This would see firm-level data go public, ASIC stated, including businesses’ names and Australian Financial Services Licence (AFSL) numbers.

In its submission to ASIC’s consultation on the proposal, SIAA said while the Corporations Act requires ASIC to publish information about the reportable situations reports and the entities in relation to which those reports are lodged, it does not “consider that the provision requires ASIC to publicly disclose the licensee’s name against their data”.

“As stated in the consultation paper, the precise contents and format of the data ASIC publishes are not prescribed by legislation.

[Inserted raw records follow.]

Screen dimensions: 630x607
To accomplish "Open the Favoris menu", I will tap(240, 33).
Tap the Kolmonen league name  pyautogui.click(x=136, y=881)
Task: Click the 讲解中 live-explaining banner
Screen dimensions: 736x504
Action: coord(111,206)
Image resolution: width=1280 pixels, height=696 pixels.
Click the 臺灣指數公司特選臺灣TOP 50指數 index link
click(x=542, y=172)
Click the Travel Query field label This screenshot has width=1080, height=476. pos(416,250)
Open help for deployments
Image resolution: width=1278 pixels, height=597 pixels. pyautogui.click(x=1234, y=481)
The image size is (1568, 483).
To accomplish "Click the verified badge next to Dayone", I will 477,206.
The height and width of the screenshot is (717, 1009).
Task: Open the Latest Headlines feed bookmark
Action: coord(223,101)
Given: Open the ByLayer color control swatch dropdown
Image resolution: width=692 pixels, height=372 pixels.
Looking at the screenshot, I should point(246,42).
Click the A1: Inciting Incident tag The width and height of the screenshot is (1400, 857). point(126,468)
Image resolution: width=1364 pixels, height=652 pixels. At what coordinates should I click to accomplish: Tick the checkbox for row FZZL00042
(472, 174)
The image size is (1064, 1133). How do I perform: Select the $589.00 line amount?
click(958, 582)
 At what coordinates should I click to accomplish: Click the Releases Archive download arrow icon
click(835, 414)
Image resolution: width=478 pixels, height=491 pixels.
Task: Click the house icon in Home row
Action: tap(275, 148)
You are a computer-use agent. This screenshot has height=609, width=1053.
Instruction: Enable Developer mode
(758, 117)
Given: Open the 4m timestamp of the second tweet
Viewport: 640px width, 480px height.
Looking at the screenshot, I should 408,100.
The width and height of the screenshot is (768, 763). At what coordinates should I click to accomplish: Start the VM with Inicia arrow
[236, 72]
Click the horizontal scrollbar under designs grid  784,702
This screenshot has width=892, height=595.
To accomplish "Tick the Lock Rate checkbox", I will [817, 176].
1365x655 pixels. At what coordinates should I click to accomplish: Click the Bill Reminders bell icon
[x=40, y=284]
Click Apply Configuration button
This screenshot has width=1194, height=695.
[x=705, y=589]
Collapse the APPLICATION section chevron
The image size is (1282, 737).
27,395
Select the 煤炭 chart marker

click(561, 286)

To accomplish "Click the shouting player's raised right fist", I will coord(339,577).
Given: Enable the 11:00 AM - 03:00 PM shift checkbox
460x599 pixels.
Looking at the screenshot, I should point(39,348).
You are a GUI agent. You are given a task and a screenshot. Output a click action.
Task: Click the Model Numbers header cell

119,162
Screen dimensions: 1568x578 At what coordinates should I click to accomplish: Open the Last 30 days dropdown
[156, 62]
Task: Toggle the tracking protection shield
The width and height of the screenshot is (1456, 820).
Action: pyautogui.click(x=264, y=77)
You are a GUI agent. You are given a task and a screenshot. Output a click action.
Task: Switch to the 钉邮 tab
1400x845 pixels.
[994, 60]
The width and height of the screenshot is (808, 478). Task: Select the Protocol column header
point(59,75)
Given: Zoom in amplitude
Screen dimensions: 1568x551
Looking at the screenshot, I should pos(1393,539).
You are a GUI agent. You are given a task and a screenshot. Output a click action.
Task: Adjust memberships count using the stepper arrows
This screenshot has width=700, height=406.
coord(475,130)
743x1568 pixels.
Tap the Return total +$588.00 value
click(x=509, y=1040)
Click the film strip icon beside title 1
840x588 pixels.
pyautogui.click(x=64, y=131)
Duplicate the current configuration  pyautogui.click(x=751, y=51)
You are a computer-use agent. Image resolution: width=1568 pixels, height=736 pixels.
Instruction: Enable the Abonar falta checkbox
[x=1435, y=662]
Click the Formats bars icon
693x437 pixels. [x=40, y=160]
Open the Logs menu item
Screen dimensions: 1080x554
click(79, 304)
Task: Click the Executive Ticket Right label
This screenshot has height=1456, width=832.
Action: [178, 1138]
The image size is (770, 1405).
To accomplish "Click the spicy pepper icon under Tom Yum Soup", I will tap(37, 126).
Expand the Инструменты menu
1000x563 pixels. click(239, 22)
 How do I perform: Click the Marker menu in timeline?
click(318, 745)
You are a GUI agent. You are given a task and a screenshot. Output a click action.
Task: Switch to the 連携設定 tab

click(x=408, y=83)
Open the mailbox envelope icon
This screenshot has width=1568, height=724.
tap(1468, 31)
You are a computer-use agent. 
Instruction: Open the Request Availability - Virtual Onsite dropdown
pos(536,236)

Accordingly, we consider that ASIC would be exceeding its regulatory remit by publicly naming and shaming licensees in this way,” SIAA said.

The submission added: “SIAA fundamentally opposes ASIC’s approach to the publication of firm-level IDR and reportable situations data that includes firms’ names and licence numbers.

“Using licensees’ data to publicly name and shame them is a completely inappropriate use of data that licensees are required by law to report to ASIC.”

SIAA also contended that any improvement in transparency as a result of the measures would not be worth the increased burden on licensees.

“It does not appear from the consultation paper that ASIC has considered the full impact of these proposals,” it said.

“Reporting at a licensee level is not consistent with the purpose of the breach reporting regime.

“Our primary concern is that the threshold question of the intended objective of this initiative has not been satisfactorily justified.”

Not a job for consumers

Importantly, SIAA noted that it is in strong agreement with ASIC and the consultation paper that licensees providing information about reportable situations are a “critical source of regulatory intelligence” for the regulator that can help it focus its resources and take appropriate regulatory action.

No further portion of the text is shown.